Shaheen has failed to establish three of the threshold requirements. First, she has not shown that she has a meritorious defense to the Trustee's claim to the Annuity. To the contrary, the record clearly reflects Shaheen's complete agreement with the Trustee that the Annuity belongs to the Debtor's bankruptcy estate. Based upon Shaheen's affirmative representation that she was ready, willing and able to turn the Annuity over to the Trustee and given Shaheen's failure to reply to the Summary Judgment Motion, the Court decided at the October 9 hearing that Shaheen should immediately surrender the Annuity to the Trustee.

Shaheen was present at the October 9 hearing. She never voiced any objection, even then, to the Court's Ruling that she immediately surrender the Annuity to the Trustee.

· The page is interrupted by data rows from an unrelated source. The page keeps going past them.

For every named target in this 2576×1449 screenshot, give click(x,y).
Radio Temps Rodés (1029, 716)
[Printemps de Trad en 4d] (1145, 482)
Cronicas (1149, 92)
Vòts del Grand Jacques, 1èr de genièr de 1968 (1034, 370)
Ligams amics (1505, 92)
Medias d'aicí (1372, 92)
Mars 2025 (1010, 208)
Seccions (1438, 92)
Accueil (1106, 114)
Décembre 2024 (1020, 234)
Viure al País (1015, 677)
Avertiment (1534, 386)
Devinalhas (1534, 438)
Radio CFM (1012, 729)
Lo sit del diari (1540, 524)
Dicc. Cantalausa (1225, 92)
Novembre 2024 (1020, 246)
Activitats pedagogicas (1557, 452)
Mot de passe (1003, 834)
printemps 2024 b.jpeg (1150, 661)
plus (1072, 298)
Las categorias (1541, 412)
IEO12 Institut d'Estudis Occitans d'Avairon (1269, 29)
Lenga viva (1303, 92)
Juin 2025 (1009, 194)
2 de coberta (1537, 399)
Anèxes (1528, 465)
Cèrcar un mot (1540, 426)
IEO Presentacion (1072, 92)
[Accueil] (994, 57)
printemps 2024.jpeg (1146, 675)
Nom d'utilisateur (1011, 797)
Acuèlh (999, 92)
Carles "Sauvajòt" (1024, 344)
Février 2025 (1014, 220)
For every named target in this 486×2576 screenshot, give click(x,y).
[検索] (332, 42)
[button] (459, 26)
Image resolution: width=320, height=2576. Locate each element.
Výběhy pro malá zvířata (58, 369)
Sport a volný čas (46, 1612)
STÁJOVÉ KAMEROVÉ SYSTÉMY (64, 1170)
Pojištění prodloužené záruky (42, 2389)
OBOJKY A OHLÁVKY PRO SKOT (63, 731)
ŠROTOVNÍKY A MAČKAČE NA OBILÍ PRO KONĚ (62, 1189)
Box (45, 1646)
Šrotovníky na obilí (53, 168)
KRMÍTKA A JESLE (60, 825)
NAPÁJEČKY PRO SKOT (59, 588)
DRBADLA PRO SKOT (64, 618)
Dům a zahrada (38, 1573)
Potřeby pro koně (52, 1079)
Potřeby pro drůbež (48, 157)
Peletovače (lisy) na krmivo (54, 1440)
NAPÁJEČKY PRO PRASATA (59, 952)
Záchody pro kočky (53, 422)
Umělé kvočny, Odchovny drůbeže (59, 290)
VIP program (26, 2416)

Only one fact has changed between the October 9 hearing and the Hearing on the Motion to Reconsider. That is the engagement of new counsel. While not actually asserting any defense (meritorious or otherwise) to the Trustee's claim of entitlement to the Annuity, new counsel suggests in the Motion to Reconsider that Shaheen may seek leave to amend her Answer in order to do so. But Shaheen cannot simply change her position in this regard. She would be estopped from taking a new position inconsistent from that which she has previously asserted throughout this litigation. See Virginia Elec. and Power Co. v. Norfolk Southern Ry. Co., 278 Va. 444, 462 (2009) (citing Bentley Funding Group, L.L.C. v. SK&RGroup, L.L.C., 269 Va. 315, 325 (2005)). "[T]he doctrine of judicial estoppel 'or preclusion against inconsistent position, is designed to protect the integrity of the courts and the judicial process.'" United Virginia Bank/Seaboard Nat. v. B. F. Saul Real Estate Inv. Trust, 641 F.2d 185, 190 (4th Cir. 1981) (citing Duplan Corp. v. Deering Milliken, Inc., 397 F. Supp. 1146, 1177-79 (D.S.C.1975)).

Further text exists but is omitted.